Ultimately I searched on two scales using YCrCb 3-channel HOG features plus spatially binned color and histograms of color in the feature vector, which provided a nice result. I first use combinations of different size of windows to get some rectangles, then I use heatmap to get the approximate area of vehicles and filter out some false positive windows. And finally, I use labels for my heatmap and draw rectangles on all those labels. Here are some example images:
Finally, I combined with Advanced lane lines project, and get a good result.
####1. Provide a link to your final video output. Your pipeline should perform reasonably well on the entire project video (somewhat wobbly or unstable bounding boxes are ok as long as you are identifying the vehicles most of the time with minimal false positives.) Here's a link to my video result
####2. Describe how (and identify where in your code) you implemented some kind of filter for false positives and some method for combining overlapping bounding boxes.
I recorded the positions of positive detections in each frame of the video. From the positive detections I created a heatmap and then thresholded that map to identify vehicle positions. I then used scipy.ndimage.measurements.label()
to identify individual blobs in the heatmap. I then assumed each blob corresponded to a vehicle. I constructed bounding boxes to cover the area of each blob detected.
Here's an example result showing the heatmap from a series of frames of video, the result of scipy.ndimage.measurements.label()
and the bounding boxes then overlaid on the last frame of video:
###Discussion
####1. Briefly discuss any problems / issues you faced in your implementation of this project. Where will your pipeline likely fail? What could you do to make it more robust?
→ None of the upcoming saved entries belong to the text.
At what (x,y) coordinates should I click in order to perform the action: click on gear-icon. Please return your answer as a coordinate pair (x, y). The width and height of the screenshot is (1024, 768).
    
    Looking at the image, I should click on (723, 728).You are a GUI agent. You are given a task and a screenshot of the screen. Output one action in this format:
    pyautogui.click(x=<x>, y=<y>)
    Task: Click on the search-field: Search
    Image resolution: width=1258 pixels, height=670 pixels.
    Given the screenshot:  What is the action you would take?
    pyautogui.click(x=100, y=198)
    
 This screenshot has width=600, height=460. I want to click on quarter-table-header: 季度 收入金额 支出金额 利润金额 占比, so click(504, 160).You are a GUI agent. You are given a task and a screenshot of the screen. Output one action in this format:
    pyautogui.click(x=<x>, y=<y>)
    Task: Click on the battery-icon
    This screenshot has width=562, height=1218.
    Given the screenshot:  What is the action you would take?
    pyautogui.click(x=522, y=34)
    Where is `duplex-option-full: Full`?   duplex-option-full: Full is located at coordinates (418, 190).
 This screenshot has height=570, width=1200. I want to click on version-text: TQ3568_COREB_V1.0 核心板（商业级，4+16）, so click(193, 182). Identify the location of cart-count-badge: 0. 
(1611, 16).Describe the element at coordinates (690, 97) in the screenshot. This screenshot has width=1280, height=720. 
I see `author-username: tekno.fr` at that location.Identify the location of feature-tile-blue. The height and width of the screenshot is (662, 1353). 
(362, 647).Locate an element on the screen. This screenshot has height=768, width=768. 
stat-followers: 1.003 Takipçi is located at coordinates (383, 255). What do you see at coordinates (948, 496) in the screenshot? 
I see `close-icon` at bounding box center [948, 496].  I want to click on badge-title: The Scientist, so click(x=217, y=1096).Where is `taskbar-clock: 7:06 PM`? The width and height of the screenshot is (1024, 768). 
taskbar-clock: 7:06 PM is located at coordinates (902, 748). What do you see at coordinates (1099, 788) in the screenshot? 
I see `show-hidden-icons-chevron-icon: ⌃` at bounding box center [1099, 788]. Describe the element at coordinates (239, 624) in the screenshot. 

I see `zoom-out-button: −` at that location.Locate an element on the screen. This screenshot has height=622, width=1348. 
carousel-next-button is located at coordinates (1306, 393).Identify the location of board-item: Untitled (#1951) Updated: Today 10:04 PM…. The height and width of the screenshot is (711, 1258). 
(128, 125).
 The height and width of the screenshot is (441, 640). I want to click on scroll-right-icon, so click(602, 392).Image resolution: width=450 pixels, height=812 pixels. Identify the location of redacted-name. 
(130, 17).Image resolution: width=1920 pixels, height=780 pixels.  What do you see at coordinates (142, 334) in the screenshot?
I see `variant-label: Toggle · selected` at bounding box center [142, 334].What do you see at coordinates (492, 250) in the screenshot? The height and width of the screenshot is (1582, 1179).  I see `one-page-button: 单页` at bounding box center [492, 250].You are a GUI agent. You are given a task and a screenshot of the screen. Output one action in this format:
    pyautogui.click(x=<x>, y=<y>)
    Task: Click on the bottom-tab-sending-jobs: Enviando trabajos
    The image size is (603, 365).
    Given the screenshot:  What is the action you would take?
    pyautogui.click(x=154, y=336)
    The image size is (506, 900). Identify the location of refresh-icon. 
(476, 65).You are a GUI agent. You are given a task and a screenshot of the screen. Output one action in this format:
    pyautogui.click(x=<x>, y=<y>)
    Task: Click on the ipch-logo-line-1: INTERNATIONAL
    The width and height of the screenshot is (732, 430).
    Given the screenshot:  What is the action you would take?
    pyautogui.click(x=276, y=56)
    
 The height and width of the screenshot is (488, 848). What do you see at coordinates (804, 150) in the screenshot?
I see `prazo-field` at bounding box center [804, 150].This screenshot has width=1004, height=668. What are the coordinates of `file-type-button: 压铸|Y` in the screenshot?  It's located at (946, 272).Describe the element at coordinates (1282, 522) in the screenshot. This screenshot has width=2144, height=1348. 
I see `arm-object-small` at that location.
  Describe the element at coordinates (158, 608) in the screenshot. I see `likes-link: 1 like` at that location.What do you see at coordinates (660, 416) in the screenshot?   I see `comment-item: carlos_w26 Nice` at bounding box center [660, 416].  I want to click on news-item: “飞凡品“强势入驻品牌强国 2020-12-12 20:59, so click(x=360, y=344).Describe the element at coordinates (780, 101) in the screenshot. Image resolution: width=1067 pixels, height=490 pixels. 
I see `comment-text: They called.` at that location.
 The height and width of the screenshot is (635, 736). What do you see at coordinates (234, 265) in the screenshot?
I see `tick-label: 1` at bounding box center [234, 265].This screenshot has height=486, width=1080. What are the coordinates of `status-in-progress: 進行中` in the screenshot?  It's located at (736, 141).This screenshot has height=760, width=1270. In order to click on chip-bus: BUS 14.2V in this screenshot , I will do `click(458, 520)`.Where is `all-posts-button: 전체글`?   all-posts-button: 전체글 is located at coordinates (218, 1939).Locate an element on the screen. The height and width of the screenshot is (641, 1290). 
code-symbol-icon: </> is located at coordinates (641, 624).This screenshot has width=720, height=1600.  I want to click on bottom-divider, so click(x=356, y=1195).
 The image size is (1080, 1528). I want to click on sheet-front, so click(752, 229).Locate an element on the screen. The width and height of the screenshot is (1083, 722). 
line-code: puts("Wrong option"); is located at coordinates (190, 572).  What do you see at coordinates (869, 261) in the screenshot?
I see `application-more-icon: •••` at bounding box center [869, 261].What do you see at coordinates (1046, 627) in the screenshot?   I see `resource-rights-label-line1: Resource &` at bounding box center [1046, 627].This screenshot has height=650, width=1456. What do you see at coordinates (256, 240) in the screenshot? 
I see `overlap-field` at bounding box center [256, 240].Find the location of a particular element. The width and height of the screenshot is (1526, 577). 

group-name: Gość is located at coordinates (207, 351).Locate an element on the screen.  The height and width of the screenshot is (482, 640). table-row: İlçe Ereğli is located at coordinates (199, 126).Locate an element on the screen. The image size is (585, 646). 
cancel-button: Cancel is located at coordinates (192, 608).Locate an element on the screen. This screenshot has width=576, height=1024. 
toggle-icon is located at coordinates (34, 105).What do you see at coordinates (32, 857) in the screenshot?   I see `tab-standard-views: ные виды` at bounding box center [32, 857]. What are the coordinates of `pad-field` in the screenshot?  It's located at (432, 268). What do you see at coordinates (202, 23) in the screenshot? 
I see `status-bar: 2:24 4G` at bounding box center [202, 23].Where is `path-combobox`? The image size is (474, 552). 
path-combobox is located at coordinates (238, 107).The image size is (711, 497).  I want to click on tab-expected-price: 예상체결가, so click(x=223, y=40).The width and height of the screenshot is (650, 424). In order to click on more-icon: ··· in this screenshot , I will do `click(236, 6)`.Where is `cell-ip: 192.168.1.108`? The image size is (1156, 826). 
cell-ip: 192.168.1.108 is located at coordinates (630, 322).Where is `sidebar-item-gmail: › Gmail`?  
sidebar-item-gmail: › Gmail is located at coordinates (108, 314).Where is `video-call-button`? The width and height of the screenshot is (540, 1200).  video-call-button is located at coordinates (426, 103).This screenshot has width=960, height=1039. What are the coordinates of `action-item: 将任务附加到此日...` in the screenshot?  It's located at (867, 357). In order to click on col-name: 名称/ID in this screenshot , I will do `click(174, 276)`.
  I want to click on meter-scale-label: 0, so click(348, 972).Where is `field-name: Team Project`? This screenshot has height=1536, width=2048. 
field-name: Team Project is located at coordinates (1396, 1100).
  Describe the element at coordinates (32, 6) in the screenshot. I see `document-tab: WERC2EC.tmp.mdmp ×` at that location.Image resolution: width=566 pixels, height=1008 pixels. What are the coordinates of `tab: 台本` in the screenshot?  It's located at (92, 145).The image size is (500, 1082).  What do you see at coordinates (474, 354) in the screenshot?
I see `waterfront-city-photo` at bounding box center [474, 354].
In the video implementation, I find that the position of windows change frequently, so then I added a class to ercord last 15 frames, and calculate the box based on that. also my threshold for heatmap is always change based on how many frames I've recorded. And now, the windows become more stable, but still has some false positives. I think there is a way to remove some false positives but I've not figure it out entirely. My rudimentary idea is to calculate the overlap ratio of two windows. If there are two windows that the ratio is less than a threshold, they should be counted as two different object. And finally, one object should have a reasonable amount of windows to make it not false positive.